The International Novi Sad Literature Festival (Serbian: Međunarodni književni festival) is a literary festival held annually in the city of Novi Sad, Serbia. It was founded by the Association of Writers of Vojvodina ( Serbian: Društvo književnika Vojvodine) in 2006. It is held еvery year in August and September.

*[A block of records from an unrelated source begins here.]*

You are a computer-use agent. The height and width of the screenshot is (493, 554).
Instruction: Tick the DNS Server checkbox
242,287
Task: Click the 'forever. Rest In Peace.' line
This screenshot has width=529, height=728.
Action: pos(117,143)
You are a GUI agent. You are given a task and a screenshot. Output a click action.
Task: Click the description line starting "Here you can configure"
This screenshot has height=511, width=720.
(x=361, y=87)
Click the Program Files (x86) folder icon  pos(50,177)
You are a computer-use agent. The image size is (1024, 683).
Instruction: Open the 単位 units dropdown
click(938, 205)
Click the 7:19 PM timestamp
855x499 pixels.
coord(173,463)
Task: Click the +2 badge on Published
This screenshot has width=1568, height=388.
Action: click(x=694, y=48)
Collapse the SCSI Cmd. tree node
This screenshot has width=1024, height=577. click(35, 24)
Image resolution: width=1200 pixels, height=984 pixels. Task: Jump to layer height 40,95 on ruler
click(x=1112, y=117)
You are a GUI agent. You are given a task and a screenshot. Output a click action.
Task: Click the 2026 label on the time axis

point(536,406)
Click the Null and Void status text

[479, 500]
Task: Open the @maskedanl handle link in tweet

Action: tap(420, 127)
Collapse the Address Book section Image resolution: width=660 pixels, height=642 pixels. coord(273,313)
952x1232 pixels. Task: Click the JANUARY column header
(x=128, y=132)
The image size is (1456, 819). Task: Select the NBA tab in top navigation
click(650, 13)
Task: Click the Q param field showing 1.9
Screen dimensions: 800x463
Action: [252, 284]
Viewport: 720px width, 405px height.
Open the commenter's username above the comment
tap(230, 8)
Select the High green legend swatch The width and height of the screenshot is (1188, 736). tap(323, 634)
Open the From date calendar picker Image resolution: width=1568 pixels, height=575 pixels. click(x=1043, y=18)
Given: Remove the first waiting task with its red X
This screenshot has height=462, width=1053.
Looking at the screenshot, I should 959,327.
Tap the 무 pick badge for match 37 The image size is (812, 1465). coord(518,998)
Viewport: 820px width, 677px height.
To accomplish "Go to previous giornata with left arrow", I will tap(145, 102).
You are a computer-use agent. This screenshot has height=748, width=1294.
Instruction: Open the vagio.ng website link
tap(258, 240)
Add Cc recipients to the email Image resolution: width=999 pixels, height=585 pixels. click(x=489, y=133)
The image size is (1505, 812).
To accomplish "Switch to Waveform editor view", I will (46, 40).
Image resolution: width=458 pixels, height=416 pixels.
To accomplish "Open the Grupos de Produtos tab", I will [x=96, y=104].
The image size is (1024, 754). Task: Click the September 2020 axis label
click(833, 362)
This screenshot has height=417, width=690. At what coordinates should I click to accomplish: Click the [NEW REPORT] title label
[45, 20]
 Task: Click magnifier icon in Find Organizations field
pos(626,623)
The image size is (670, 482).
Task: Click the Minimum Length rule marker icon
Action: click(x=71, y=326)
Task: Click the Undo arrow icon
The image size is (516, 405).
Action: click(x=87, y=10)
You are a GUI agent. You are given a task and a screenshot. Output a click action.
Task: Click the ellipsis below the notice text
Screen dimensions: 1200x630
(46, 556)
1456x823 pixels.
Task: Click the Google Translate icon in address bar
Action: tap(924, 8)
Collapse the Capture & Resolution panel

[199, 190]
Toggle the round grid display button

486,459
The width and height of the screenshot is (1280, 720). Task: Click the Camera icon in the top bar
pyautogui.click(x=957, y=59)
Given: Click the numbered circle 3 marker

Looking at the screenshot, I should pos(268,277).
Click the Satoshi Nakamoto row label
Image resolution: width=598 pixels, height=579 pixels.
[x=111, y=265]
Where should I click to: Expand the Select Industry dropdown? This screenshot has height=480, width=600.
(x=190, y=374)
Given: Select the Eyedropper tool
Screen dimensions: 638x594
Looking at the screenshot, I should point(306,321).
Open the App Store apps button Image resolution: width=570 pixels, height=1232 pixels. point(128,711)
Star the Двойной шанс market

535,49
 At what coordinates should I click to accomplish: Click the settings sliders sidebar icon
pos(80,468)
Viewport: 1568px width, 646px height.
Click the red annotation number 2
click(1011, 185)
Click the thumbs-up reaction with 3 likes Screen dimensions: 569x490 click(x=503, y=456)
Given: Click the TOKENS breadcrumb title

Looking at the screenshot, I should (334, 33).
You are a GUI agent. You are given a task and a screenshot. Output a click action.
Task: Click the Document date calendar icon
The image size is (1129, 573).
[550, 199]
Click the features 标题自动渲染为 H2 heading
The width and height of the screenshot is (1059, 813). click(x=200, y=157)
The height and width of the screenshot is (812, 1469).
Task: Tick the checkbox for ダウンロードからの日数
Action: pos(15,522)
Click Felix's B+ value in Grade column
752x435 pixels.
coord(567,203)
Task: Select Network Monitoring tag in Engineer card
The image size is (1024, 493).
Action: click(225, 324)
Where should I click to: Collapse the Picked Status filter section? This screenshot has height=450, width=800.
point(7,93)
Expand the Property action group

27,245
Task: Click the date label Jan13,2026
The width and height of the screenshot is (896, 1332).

The festival features contemporary poets, novelist and critics, who represent and promote contemporary literature from various countries. The Festival includes readings, performances, exhibitions and music. More than 900 writers from Serbia and abroad participated in the first thirteen festivals. The works of participants of the Festival are published in literary journal Zlatna greda. The winning author of the International Novi Sad Literature festival is awarded by having his or her winning book published in Serbian.

Events
The programme of the Festival includes afternoon and evening readings and discussions in various venues throughout the city (libraries, clubs, cafès, squares), as well as other towns in Serbia. The readings represent national literatures, groups of authors or single authors.

Main events are:
 The evening reading on Trg mladenaca in the city centre, in front of the Poetry Gate
 A symposium which is held each year to discuss important contemporary literary themes
 A poetry slam
 Two awarding ceremonies: 
Branko’s Award Ceremony at Sremski Karlovci
International Literary Award Of Novi Sad Ceremony on Trg mladenaca
 Daily picnics in which participants may take a boat ride on the Danube from Novi Sad to Sremski Karlovci and visit monasteries on Fruska Gora.

Participants on Festival

International participants

Serbian authors

Awards

Branko’s Award

During the Festival, a ceremony of awarding "Branko’s Award" (Serbian: Brankova nagrada) to the Young Serbian poet of the Year is held in Sremski Karlovci.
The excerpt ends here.